Certain drugs used to treat rheumatoid arthritis, which suppress the immune system, can boost a person’s risk for tuberculosis (TB). Data from diagnostic codes or pharmacy prescription files have had mixed results in their ability to identify TB in individuals taking these drugs. A new study revealed that using administrative data alone results in a high false-positive rate of TB.
Researchers identified 18,094 patients with rheumatoid arthritis who were receiving Medicaid benefits in one State. They used three strategies to identify patients with TB. The first approach was based on ICD-9-CM diagnostic codes for TB. A second strategy used pharmacy claims data to see which patients filled prescriptions for two or more anti-TB medications on the same day.
The final approach combined both strategies to identify patients with TB. Cases of TB identified in these ways were compared to actual confirmed cases obtained from a TB registry used by TB control programs. Within the rheumatoid arthritis study population, 10 persons were confirmed with TB during 61,461 years of followup, resulting in an incidence rate of 16.3 per 100,000 person-years. There was a wide variation in the number of TB cases identified by the 3 strategies, ranging from 6 to 449.
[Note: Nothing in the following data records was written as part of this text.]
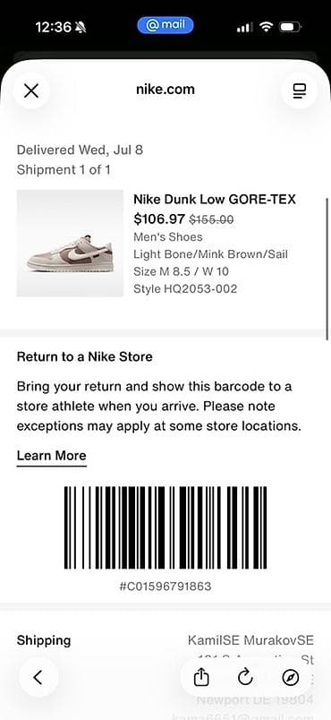Open the reader view icon

(300, 90)
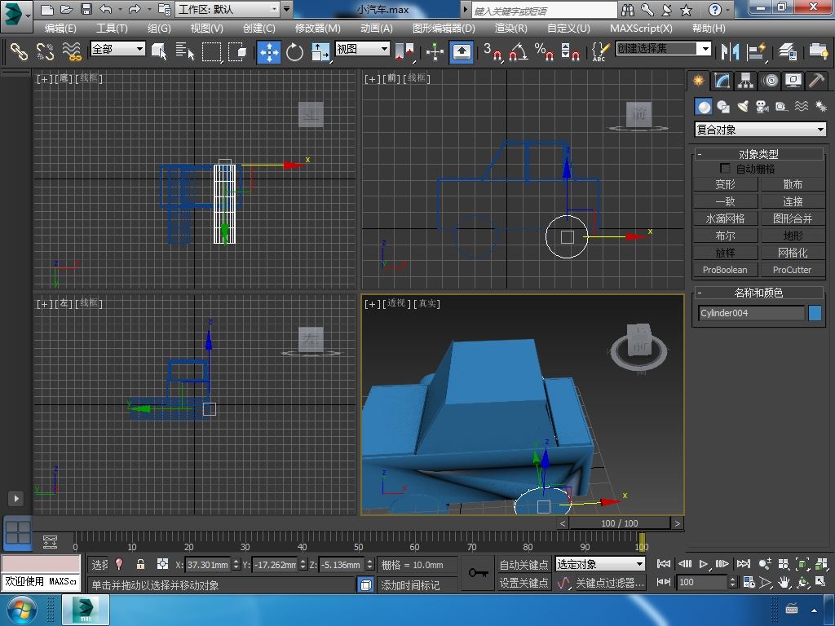Open the Utilities hammer panel
Screen dimensions: 835x626
816,81
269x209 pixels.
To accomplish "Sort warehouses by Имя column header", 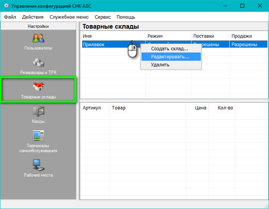I will (113, 36).
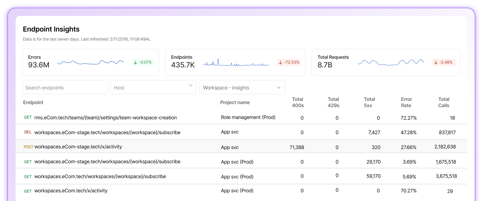The height and width of the screenshot is (201, 483).
Task: Open the Host dropdown
Action: pyautogui.click(x=153, y=87)
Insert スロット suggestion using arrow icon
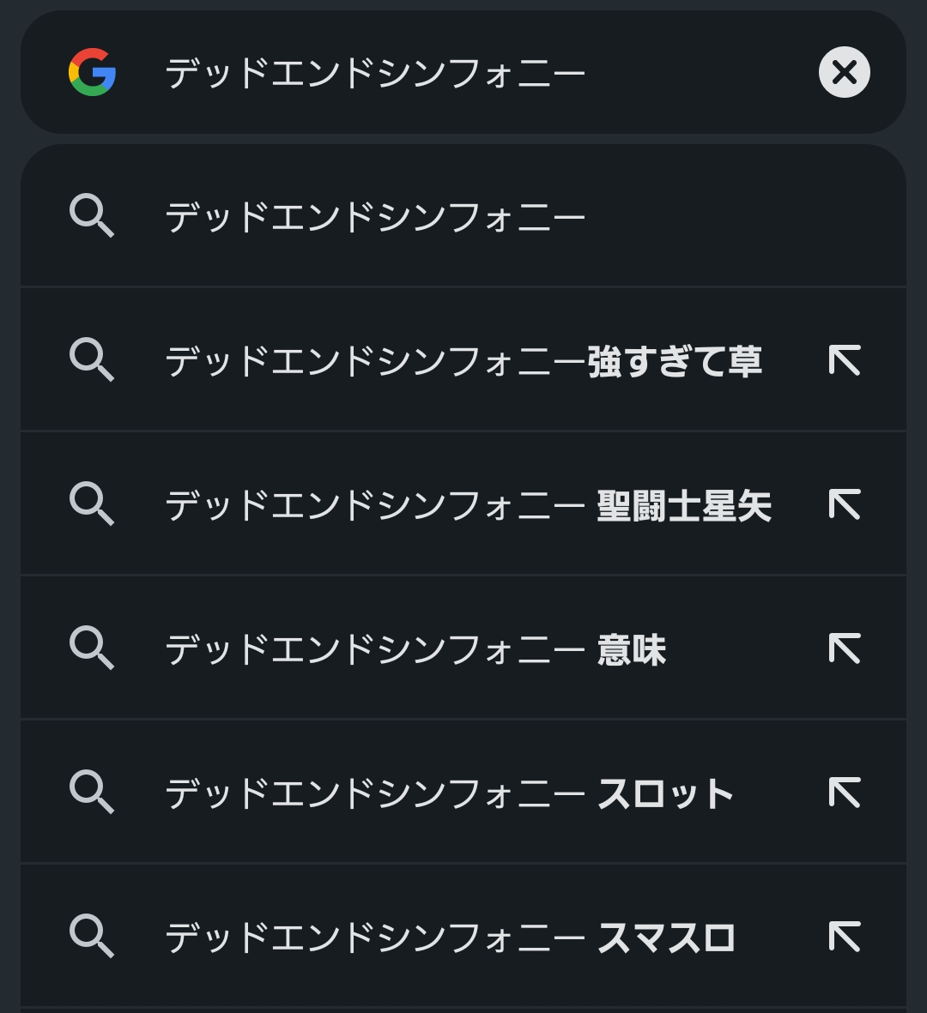 point(845,793)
All three approaches had low positive predictive values. There were high false-positive rates of TB detection for the diagnostic code (98.7 percent) and pharmacy claims (95.8 percent) strategies. However, when used together, six false-positive cases were identified, dropping the false positive rate to 75 percent. Thus, adding pharmacy claims to diagnosis coding data results in only a slight improvement in detecting cases of TB. Given these findings, the researchers suggest using actual confirmed TB case data when conducting drug-epidemiology research.
The study was supported in part by AHRQ (T32 HS13833). See "Accuracy of pharmacy and coded-diagnosis information in identifying tuberculosis in patients with rheumatoid arthritis," by Christina T. Fiske, M.D., Marie R. Griffin, M.D., M.P.H., Ed Mitchel, M.S., and others in Pharmacoepidemiology and Drug Safety 21, pp. 666-669, 2012.